Theory of dual radiation action
La « théorie de la double action des rayonnements » (ou TDRA pour « Theory of dual radiation action ») est le nom de l’un des modèles théoriques développés pour expliquer qualitativement mais surtout quantitativement l’importance des dommages cellulaires entrainant une mutation génétique ou l’inactivation de cellules à la suite de leur exposition à différents types de radiations[1].
À la croisée de la biologie et de la physique nucléaire, dans le domaine de la radiobiologie et de la microdosimétrie, cette théorie postule que la cause première, fondamentale et commune des effets des rayonnements sur la cellule est la production de lésions élémentaires qui se déroule à un taux proportionnel au carré de la quantité d'énergie concentrée sur le « site » intracellulaire concerné (ADN ou lieux du processus de réparation de l’ADN ou de ses fonctions)[2].

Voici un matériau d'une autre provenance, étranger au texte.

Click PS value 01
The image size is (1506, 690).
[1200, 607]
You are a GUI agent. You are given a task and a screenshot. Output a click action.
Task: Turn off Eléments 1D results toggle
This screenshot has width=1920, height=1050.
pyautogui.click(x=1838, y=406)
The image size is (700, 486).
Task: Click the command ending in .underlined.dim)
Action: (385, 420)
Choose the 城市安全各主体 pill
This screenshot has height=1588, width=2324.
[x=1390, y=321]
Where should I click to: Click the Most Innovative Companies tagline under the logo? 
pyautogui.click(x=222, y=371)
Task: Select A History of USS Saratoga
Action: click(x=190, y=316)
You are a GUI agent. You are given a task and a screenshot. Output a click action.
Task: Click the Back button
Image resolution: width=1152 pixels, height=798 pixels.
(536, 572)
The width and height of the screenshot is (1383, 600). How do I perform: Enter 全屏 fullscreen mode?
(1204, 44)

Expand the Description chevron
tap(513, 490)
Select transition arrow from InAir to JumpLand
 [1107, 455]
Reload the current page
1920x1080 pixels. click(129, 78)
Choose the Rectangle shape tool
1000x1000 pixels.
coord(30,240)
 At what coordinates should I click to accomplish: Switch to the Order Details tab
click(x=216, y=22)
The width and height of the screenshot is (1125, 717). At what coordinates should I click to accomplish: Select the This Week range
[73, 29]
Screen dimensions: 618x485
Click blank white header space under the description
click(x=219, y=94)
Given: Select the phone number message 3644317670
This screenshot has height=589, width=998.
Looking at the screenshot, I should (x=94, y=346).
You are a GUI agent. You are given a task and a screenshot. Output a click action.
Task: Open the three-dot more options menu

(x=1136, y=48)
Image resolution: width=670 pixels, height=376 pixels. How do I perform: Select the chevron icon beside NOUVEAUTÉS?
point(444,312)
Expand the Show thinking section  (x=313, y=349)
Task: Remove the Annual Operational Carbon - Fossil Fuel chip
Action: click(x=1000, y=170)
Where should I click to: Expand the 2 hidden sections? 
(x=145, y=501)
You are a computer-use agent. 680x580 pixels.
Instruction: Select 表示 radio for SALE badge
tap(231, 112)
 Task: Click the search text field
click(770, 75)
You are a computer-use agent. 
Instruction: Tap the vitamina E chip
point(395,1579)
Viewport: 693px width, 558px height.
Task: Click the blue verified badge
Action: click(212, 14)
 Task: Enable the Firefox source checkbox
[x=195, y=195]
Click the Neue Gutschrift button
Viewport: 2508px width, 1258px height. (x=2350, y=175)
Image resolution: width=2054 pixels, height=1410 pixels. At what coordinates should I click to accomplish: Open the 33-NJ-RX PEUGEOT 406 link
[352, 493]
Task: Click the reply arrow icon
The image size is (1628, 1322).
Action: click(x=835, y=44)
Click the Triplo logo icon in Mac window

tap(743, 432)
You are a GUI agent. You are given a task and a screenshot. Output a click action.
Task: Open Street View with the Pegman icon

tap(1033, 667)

Les micro-lésions évoquées par littérature scientifique, concernent principalement l'ADN chromosomique, c'est-à -dire le patrimoine génétique dit « nucléaire » (c'est-à -dire contenu dans le noyau de la cellule, sous forme d’ADN), mais elles peuvent aussi concerner le génome mitochondrial et, chez les plantes, le génome chloroplastique).
Contenu théorique et hypothèses de base
Cette théorie est basée sur
- l'observation d'effets différents sur les cellules, pour une même irradiation, ou pour différentes radiations ;
- l'analyse et la quantification de l'énergie « fluctuante » déposés le long du trajet des particules ; particule α, particules β (β- ou β+) ou des rayonnements (Rayonnement UV et surtout rayonnement X ou γ) traversant la cellule ;
- l’analyse de la relation de ces « événements de dépôt d’énergie » avec les effets biologiques observés à échelle macroscopiques (mutations, inactivation cellulaire), qui finiront par déterminer l'EBR (efficacité biologique relative de cet effet[1]).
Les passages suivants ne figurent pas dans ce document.